The government’s legislative agenda has become a little clearer over recent weeks, not least because of the list of measures for which the executive is asking for special legislative powers. These cover a number of areas that range from the economy and citizen (in)security to the future of Petroperú. The official request for delegated legislative powers was sent to Congress on 8 September. Irrespective of whether it is accepted, either in full or in part, the list of items for which such powers are requested include two things that merit particular attention.

The first is the concessions being offered to sub-national levels of government in order to win over their support. The government has said it plans to decentralise the operations of Proinversión, its investment promotion office. It also says it will reform the workings of the SNIP (Servicio Nacional de Inversión Pública) which has long held the purse strings in the choice and design of infrastructure projects, notably those funded by the various canon schemes (by which half of the income tax paid by extractive companies is channelled to regional, provincial and district layers of government).

These measures respond to longstanding complaints by sub-national government that, despite policies of decentralisation, the central government has retained the whip-hand when it comes to the distribution of fiscal resources. http://larepublica.pe/impresa/opinion/799857-la-politica-y-su-giro-lo-local In large part, it forms part of a political strategy to win over support from regional governors, given the new Kuczynski government’s weakness in Congress. Evidently, the hope is that governors, whose electoral base is local, will put pressure on those elected for the opposition Fujimori ticket in their respective localities. Many current congressmen for the Fujimorista Fuerza Popular (FP), with its absolute majority in Congress, are themselves local politicians who jumped on the Fujimori bandwagon in this year’s elections but do not form part of the Fujimorista hard core.

It, of course, remains to be seen whether what will transpire is a real move towards greater decentralisation rather than just a hollow gesture. Within the Ministry of Economy and Finance (MEF) there has always been a profound distrust in the probity and efficacy of local government, and the desire to maintain tight control over spending. Will the present incumbent take a very different line?

The second is the government’s attempt to shrink the informal sector and extend the ambit of the formal. It hopes that its policy of reducing VAT by one percentage point and reducing official red tape will help bring more informal businesses within the tax net. The problem here is that it is not just taxation and red tape that makes Peru’s informal sector among the largest in Latin America. Around 70% of the Peruvian economy is thought to be in the informal sector.

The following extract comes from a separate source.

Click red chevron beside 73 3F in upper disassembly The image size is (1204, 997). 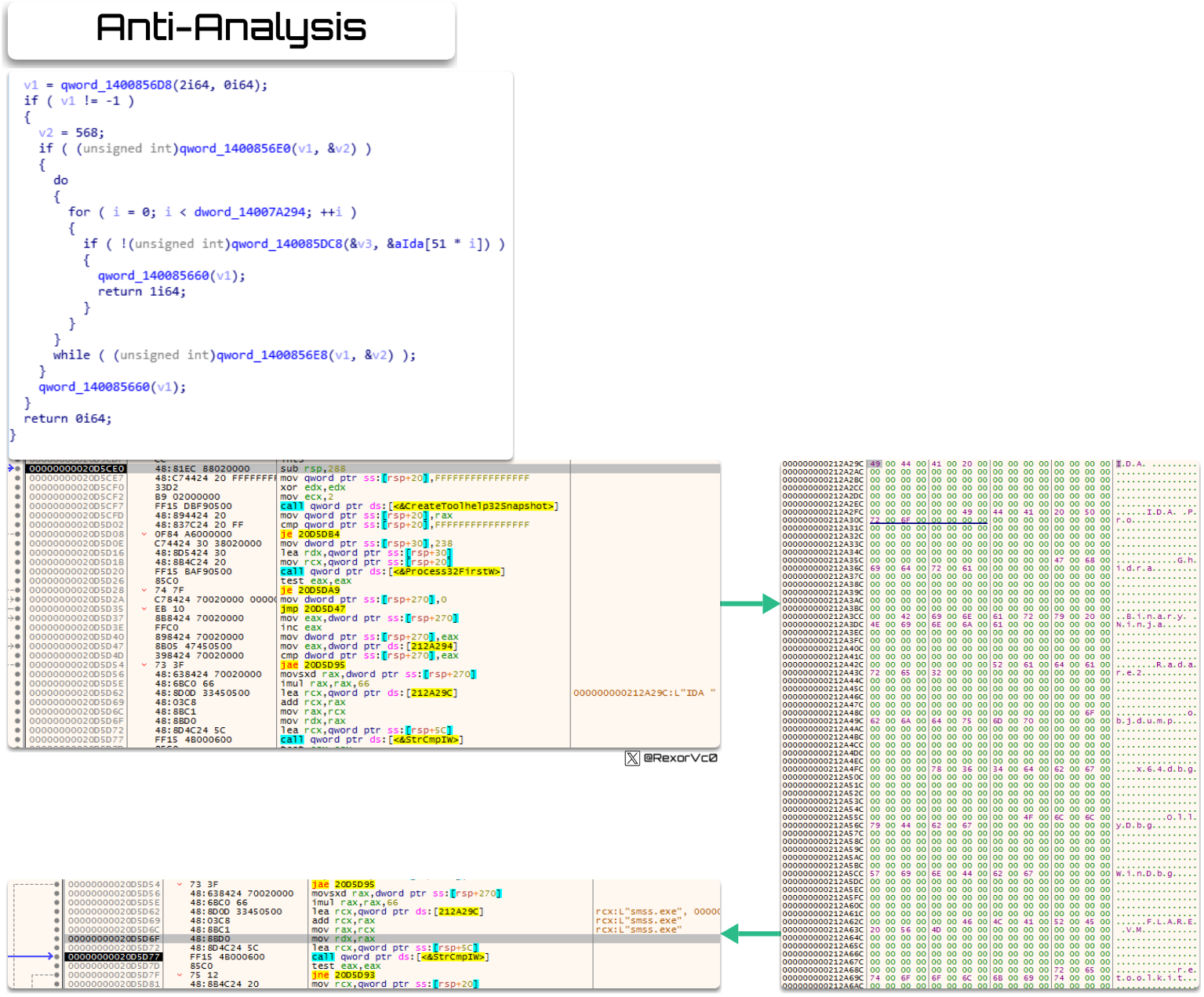pyautogui.click(x=144, y=664)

The informal sector is a term that covers a large range of types of economic enterprise, including the peasant economy, people working in small-scale enterprises, the self-employed (including a massive number of traders of one sort or another), those cultivating illicit crops (like cocaleros), those involved in unregistered (sometime illegal) mining operations, those whose income is derived from contraband activity etc. The idea, popularised by people like Hernando de Soto that the informal will become formal simply by reducing red tape and ‘liberalising the labour market’ (further eroding labour protection), is highly dubious.

As Waldo Mendoza of the Consejo Fiscal has suggested, experience elsewhere shows that it is growth in the formal economy, and with it increased demand for labour and higher resultant wages, which induces people to shift across into the formal sector. http://larepublica.pe/impresa/economia/799885-expectativa-por-kuczynski-haria-que-inversion-privada-suba-en-5-el-2017 But in Peru, the sectors of the economy in which productivity and wages are highest, are those (like mining) which are highly capital-intensive and which offer relatively few jobs in proportion to the sums invested.

If Pedro Pablo Kuczynski is able, in his five years in office, to engineer a real decentralisation in power and decision-making whilst making serious inroads on the size of the informal sector, it will be a revolution indeed.

Meanwhile, the Fujimoristas (with backing from APRA) have made clear their intention to debate the government’s legislative proposals point by point; they are in no mood to offer the government a blank cheque.